→ **Supplied data**
↓
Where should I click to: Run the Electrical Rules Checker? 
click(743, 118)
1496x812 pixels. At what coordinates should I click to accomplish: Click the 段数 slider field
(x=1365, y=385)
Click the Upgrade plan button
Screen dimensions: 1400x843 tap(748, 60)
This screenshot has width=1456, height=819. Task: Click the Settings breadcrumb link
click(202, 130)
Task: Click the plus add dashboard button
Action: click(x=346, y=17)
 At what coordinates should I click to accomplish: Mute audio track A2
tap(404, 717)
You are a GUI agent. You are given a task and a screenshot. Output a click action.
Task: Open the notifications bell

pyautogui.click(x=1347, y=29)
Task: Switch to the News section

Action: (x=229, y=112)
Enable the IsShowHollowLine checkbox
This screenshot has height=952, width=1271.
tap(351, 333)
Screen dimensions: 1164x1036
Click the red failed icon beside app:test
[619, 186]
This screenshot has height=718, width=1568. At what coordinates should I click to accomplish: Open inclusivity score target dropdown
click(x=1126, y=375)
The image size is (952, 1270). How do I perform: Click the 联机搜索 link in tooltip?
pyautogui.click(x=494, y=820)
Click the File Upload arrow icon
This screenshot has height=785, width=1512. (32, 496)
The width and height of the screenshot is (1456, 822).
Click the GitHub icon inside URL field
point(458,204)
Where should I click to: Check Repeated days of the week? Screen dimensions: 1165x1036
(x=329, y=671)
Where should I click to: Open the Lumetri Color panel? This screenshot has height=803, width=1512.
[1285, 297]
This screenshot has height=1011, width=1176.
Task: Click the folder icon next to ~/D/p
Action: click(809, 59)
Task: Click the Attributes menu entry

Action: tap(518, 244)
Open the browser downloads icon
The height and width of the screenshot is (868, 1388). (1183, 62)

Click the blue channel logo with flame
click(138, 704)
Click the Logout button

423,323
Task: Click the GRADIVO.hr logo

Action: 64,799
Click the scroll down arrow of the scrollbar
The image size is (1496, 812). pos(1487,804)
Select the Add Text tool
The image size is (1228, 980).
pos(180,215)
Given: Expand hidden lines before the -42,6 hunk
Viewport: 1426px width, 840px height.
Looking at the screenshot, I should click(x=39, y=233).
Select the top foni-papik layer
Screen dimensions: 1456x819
↑
→ **Problem to solve**
In full and without changes, give the data above once more.

→ **Output**
Where should I click to: Run the Electrical Rules Checker? 
click(743, 118)
1496x812 pixels. At what coordinates should I click to accomplish: Click the 段数 slider field
(x=1365, y=385)
Click the Upgrade plan button
Screen dimensions: 1400x843 tap(748, 60)
This screenshot has width=1456, height=819. Task: Click the Settings breadcrumb link
click(202, 130)
Task: Click the plus add dashboard button
Action: click(x=346, y=17)
 At what coordinates should I click to accomplish: Mute audio track A2
tap(404, 717)
You are a GUI agent. You are given a task and a screenshot. Output a click action.
Task: Open the notifications bell

pyautogui.click(x=1347, y=29)
Task: Switch to the News section

Action: (x=229, y=112)
Enable the IsShowHollowLine checkbox
This screenshot has height=952, width=1271.
tap(351, 333)
Screen dimensions: 1164x1036
Click the red failed icon beside app:test
[619, 186]
This screenshot has height=718, width=1568. At what coordinates should I click to accomplish: Open inclusivity score target dropdown
click(x=1126, y=375)
The image size is (952, 1270). How do I perform: Click the 联机搜索 link in tooltip?
pyautogui.click(x=494, y=820)
Click the File Upload arrow icon
This screenshot has height=785, width=1512. (32, 496)
The width and height of the screenshot is (1456, 822).
Click the GitHub icon inside URL field
point(458,204)
Where should I click to: Check Repeated days of the week? Screen dimensions: 1165x1036
(x=329, y=671)
Where should I click to: Open the Lumetri Color panel? This screenshot has height=803, width=1512.
[1285, 297]
This screenshot has height=1011, width=1176.
Task: Click the folder icon next to ~/D/p
Action: click(809, 59)
Task: Click the Attributes menu entry

Action: tap(518, 244)
Open the browser downloads icon
The height and width of the screenshot is (868, 1388). (1183, 62)

Click the blue channel logo with flame
click(138, 704)
Click the Logout button

423,323
Task: Click the GRADIVO.hr logo

Action: 64,799
Click the scroll down arrow of the scrollbar
The image size is (1496, 812). pos(1487,804)
Select the Add Text tool
The image size is (1228, 980).
pos(180,215)
Given: Expand hidden lines before the -42,6 hunk
Viewport: 1426px width, 840px height.
Looking at the screenshot, I should click(x=39, y=233).
Select the top foni-papik layer
Screen dimensions: 1456x819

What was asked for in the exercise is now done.